Chinese green bond issuance rebounds in first quarter from 30-year low

Chinese green bond issuance rebounded in the first quarter of 2018, raising about $4.8 billion, a recovery from a 30-year low reached last year, according to a Reuters poll of institutional investors. The green bond issuance in the first quarter was sharply higher than the $3.3 billion seen in all of 2017, and weighed on an overall declines in issuance of bonds issued in 2017 as the markets absorbed new issuance. Holdings of green bonds, which closed 2017 below 200 billion yuan ($31.89 billion), stood at 128.4 billion yuan, the most since the beginning of 2013. The green bond market usually provides a lifeline to some of the world’s biggest resource and political powerhouse economies such as China, whose growth has slowed to below 7 percent over the past two years from around double digits three years ago. Chinese bankers, issuers and foreign investors say that only tighter regulation in key markets has led to a sharp rise in the issuance of green bonds this year. However, there is significant uncertainty about where the green bond market will head following its lows in the first quarter and doubts about the sustainability of the trend.

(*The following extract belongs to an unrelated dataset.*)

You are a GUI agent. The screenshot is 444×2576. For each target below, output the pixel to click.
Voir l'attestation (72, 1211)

In late April, S&P Global issued an emergency credit rating downgrade on China’s domestic bonds, citing prospects for a broader “one-China” bond issue, code for a two-way issue between Hong Kong and China. The rating agency cut the ratings to “negative” from “stable”, warning that the cut was highly conditional on the fate of the yuan currency, after which it could again downgrade. The risks posed by this move are “weighing on sentiment towards sovereign debt in China,” a bank official told Reuters, adding that the recent increase in Chinese bonds issuance has a potential to further limit the fluctuations of the green bond market. Despite China’s double-digit green bond issuance in 2017, it saw sluggish issuance in recent years, with a stable outlook.